W3C home > Mailing lists > Public > public-multilingualweb-lt@w3.org > August 2012

RE: forbiddenCharacters data category - related to [ACTIOn-189]

From: Yves Savourel <ysavourel@enlaso.com>
Date: Mon, 27 Aug 2012 05:52:50 -0600
To: "'Felix Sasaki'" <felix.sasaki@dfki.de>
CC: <public-multilingualweb-lt@w3.org>
Message-ID: <assp.058616c3ac.assp.05864b2f4a.004a01cd844a$7c4c8b90$74e5a2b0$@com>
Hi Felix,

> - the escaping mechanism with \uHHHH would need to be 
> converted to numeric character references &#xHHHH;

Using &#xHHHH; for all would be fine as it would work with all engines.
I was using it to work around the ever-problematic issue of XML invalid characters. 

> - <> need to be converted to &lt;&gt; 

Do you mean that in the XML source I need to have forbiddenCharacters="&lt;&gt;" or forbiddenCharacters="&amp;lt;&amp;gt;" ?

I didn't see anything special about < and > in the XML regex (besides that < literal must be &lt; when in an XML file, but that 

> - Both \u0000 and \u001F are forbidden characters in XML.

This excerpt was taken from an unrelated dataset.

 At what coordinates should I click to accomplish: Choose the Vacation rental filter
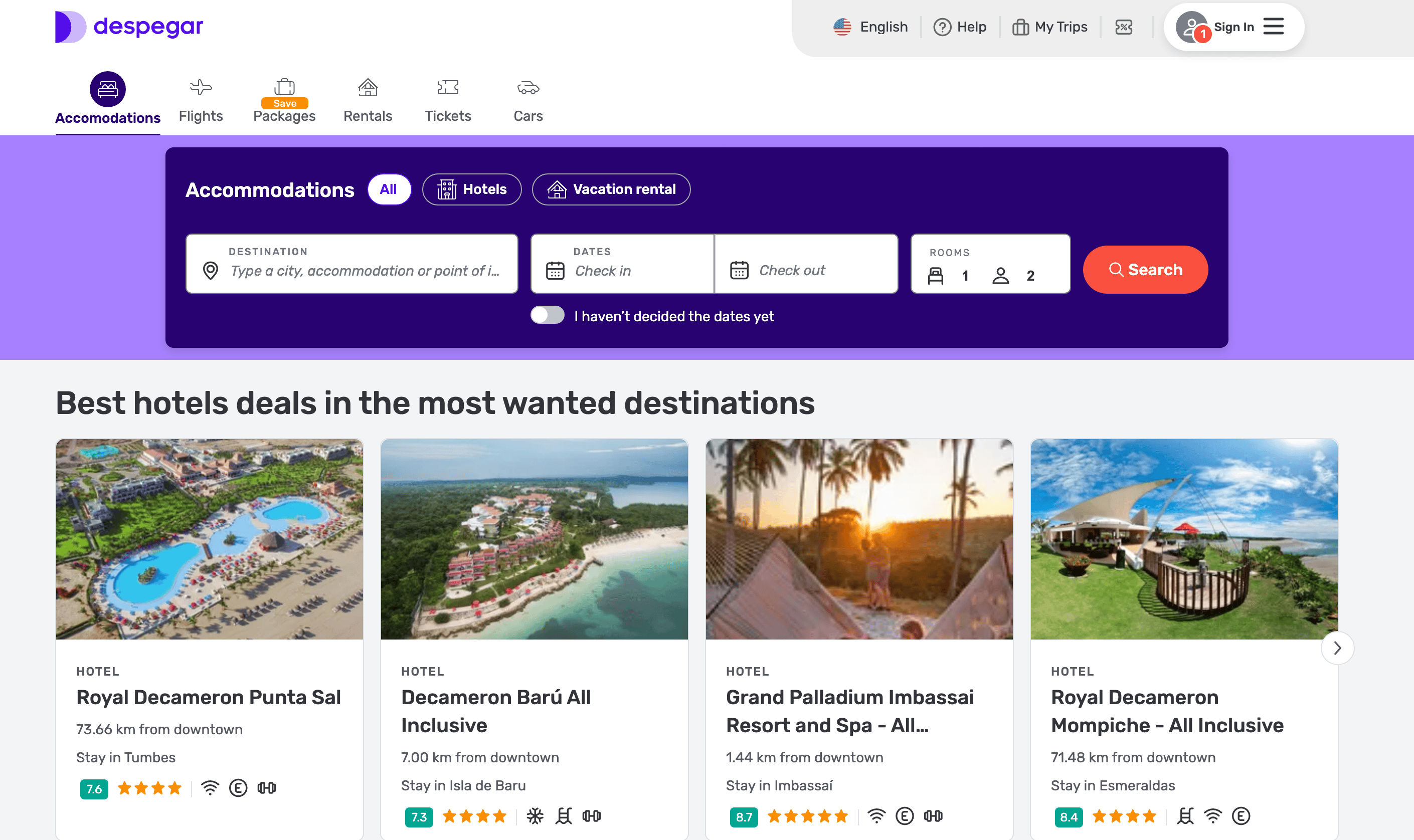coord(611,189)
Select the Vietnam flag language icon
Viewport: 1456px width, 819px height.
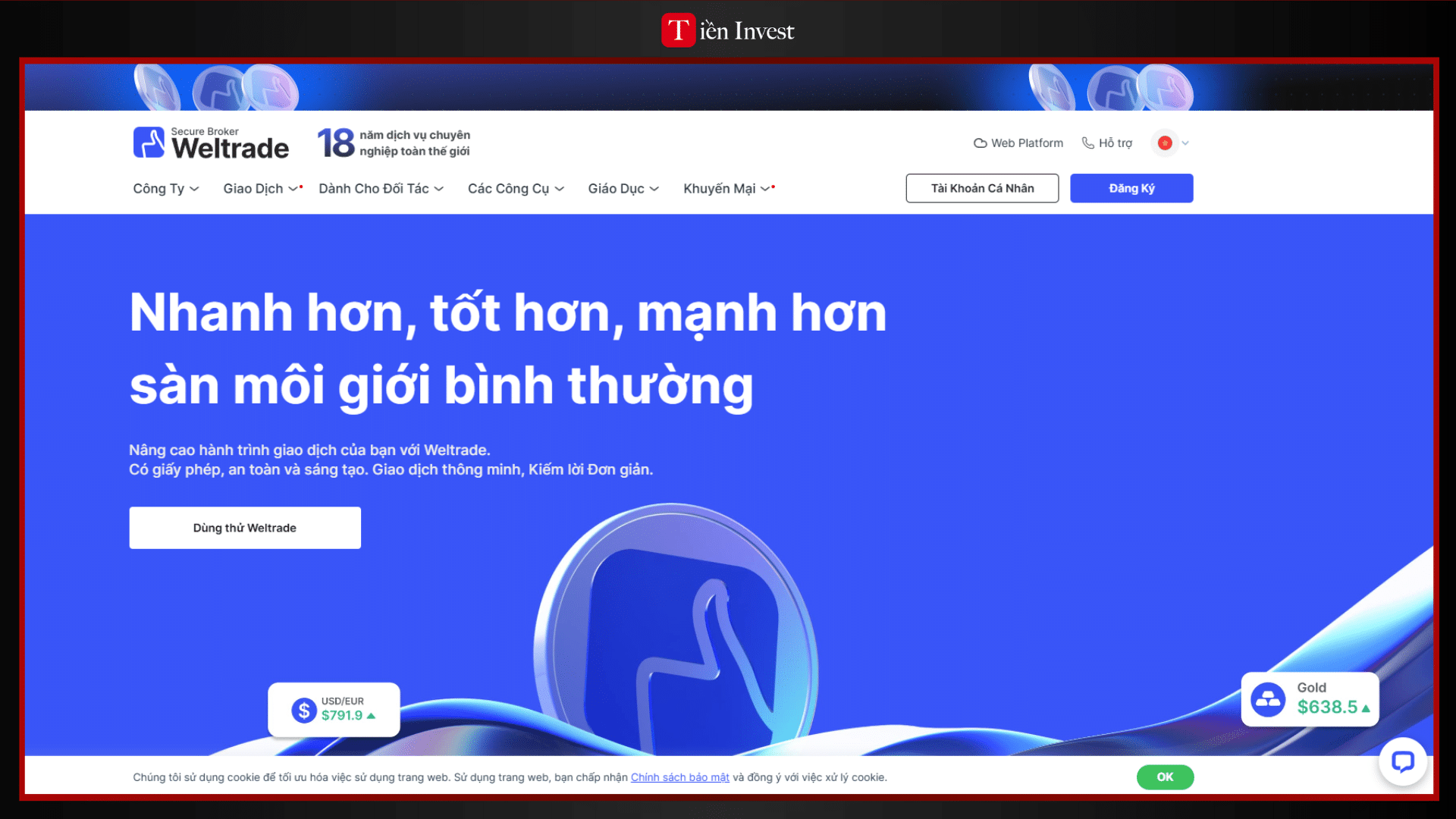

U+0000 and U+001F are, not in a \uHHHH notation. That's why I wasn't using &#xHHHH;
But I see your point.

My question then is: how do you work with such character and XML regex?
If you can't then that's one more reason to avoid using XML regex.

> We should either drop the regex at all, use XML Schema 
> regex (I say your counter arguments, so this is probably no option)
> or define a clear specification about what to do when one 
> uses XML Schema regex, e.g. have a pointer to characters that are 
> disallowed in XML and XML Schema regex anyway. 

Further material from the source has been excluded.